In the US, licensed but not legally educated grandmas sell multi-million dollar houses simply by filling out forms. The buyer has their own agent and the seller has their own agent. The agents talk to each other about prices, repairs, etc. The buyer and seller never meet.

Here, estate agents can show houses but the contracts will be initiated and overseen by solicitors (abogados) who are lawyers and legally liable for the accuracy of their contracts – along with the notarias who will physically write up the contract. Notaria is a job for writing up contracts. If you’re a notaria in Spain you are a powerful person. Nothing happens without you and your stamp.

We have to decide, when the time comes, if we will use our Abogado in Valencia or if we’ll retain one in Galicia to help move the the process along up there.

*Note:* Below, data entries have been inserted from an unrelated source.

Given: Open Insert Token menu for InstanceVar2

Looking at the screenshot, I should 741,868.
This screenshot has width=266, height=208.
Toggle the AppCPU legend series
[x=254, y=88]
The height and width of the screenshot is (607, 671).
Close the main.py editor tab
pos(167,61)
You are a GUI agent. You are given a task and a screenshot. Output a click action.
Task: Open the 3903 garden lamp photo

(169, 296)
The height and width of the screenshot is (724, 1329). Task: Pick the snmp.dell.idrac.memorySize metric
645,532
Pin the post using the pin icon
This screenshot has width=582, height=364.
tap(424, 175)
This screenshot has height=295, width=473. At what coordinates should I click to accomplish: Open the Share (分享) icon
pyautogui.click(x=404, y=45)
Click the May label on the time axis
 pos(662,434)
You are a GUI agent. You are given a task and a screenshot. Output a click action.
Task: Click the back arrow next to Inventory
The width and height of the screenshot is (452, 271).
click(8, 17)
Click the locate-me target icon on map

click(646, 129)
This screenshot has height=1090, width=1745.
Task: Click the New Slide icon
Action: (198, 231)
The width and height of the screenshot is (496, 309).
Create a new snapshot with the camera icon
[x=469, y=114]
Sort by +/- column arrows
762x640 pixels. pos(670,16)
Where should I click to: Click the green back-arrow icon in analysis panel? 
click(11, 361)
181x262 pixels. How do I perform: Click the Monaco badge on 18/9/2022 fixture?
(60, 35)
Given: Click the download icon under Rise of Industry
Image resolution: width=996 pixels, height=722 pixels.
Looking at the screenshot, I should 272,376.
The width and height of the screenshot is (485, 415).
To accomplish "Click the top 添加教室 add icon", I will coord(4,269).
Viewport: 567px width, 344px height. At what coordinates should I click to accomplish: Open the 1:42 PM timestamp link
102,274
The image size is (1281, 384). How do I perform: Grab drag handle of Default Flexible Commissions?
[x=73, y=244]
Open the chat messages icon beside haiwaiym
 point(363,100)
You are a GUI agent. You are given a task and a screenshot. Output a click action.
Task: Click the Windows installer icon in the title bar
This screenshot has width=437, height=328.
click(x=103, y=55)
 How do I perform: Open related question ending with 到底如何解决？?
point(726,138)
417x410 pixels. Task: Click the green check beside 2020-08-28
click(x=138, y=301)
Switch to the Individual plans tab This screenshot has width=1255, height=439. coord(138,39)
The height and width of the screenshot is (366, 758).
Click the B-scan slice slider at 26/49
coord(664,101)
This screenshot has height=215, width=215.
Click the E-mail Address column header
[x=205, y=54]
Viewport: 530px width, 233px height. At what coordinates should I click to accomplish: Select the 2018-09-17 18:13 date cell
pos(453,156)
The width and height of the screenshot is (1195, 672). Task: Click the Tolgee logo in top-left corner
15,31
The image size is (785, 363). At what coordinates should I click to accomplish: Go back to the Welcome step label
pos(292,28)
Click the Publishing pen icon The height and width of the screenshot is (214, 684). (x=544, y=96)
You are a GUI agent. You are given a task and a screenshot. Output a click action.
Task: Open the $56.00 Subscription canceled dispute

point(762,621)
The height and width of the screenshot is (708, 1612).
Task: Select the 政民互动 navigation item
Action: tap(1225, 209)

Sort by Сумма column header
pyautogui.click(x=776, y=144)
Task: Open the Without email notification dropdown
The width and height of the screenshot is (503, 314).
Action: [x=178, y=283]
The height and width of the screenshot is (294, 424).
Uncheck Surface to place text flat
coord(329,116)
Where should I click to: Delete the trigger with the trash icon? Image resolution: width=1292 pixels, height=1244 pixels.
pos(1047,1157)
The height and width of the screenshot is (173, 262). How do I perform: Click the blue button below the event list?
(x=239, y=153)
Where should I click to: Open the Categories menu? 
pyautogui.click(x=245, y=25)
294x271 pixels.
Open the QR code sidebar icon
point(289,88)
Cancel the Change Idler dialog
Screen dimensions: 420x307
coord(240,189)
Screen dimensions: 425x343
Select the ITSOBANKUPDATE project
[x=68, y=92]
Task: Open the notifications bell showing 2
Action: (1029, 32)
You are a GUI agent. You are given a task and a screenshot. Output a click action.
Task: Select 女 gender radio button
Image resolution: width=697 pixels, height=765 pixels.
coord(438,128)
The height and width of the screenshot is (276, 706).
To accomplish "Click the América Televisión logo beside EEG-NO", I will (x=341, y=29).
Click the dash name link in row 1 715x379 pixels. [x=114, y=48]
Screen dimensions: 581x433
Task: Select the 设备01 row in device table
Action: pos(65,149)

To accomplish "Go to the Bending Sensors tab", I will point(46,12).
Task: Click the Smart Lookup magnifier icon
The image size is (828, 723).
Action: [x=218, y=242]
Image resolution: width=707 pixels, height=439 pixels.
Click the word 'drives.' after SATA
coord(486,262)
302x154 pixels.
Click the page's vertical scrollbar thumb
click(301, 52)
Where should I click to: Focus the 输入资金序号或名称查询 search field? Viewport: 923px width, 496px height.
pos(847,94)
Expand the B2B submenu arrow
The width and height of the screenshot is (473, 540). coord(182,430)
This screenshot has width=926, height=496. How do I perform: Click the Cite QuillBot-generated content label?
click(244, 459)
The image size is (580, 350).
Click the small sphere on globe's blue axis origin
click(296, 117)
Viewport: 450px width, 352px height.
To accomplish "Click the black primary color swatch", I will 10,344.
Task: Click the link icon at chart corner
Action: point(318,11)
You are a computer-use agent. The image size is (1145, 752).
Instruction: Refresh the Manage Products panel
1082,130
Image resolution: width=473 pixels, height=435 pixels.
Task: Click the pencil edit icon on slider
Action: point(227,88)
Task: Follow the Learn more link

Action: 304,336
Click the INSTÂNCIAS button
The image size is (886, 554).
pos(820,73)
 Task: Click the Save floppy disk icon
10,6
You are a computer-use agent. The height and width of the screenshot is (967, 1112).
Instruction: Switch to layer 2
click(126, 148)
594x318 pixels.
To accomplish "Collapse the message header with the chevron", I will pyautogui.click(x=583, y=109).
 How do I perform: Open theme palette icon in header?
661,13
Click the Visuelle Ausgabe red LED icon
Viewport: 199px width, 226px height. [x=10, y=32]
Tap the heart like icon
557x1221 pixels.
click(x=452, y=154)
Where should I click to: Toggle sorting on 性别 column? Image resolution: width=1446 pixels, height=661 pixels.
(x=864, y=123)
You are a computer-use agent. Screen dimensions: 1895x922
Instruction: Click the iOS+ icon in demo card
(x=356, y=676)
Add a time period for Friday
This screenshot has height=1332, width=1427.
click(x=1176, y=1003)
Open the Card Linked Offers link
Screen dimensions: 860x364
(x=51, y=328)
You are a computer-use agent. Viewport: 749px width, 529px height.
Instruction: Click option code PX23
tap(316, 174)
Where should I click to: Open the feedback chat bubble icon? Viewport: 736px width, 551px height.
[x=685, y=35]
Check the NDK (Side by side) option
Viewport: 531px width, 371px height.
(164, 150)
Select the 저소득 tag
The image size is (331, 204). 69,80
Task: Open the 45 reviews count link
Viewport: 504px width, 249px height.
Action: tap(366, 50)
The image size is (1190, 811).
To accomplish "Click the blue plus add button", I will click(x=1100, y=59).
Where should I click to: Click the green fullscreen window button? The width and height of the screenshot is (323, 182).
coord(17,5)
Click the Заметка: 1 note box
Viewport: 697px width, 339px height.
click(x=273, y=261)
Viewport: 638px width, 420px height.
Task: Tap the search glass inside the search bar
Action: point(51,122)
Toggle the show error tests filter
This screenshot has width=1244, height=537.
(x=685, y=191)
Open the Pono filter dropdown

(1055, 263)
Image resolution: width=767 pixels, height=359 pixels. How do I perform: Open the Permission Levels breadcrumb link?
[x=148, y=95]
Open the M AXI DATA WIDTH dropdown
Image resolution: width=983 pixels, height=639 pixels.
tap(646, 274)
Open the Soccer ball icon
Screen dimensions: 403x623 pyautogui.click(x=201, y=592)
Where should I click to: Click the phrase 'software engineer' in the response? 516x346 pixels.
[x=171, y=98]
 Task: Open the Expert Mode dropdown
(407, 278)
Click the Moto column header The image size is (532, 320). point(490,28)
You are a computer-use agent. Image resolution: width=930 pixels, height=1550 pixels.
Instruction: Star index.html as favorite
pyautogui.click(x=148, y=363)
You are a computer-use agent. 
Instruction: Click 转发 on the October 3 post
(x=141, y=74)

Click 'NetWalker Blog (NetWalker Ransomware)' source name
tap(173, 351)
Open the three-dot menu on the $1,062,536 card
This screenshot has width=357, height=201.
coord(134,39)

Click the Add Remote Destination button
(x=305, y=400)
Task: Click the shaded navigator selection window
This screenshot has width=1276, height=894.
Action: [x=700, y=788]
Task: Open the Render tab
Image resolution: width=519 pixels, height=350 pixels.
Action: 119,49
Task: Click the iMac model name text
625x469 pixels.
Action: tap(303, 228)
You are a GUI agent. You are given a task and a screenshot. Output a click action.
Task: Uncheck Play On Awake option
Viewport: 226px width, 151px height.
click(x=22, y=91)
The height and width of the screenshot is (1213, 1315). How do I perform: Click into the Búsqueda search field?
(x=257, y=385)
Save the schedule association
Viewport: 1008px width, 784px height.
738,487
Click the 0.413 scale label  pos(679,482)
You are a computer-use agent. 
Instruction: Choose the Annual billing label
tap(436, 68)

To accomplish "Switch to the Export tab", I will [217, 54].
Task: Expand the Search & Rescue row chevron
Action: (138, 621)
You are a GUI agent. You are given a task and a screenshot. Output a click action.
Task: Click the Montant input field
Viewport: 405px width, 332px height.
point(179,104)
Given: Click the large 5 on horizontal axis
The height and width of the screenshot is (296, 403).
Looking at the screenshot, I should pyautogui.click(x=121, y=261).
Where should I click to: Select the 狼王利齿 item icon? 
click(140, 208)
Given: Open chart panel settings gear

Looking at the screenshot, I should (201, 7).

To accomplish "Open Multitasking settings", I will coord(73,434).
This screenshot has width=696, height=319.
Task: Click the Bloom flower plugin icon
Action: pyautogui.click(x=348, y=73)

One other thing we have noticed is that if the seller is Spanish and they hear we’re American, the price will sometimes go up. The agent will tell us ‘Oh, the owner says the price has changed.’ Even though they just lowered it on the website. I think it’s because they think we’re all rich. Ha! But I did hear of instances where the sellers said ‘If American’s are coming here now I am probably asking too little.’ Crazy. Sadly, they’ll be disappointed to learn Jeff and I are not trend setting Instagram influencers back in the US. A year later these houses are still for sale.

Only two weeks to go before we start our road trip to Galicia. It’s been a long time coming. Never thought our only ‘vacation’ for the year would be a one week house hunting trip, and that I would lay awake at night and imagine the freedom we will feel doing it. Yesterday, it was nice to see my friends for lunch and I always learn something new when I do.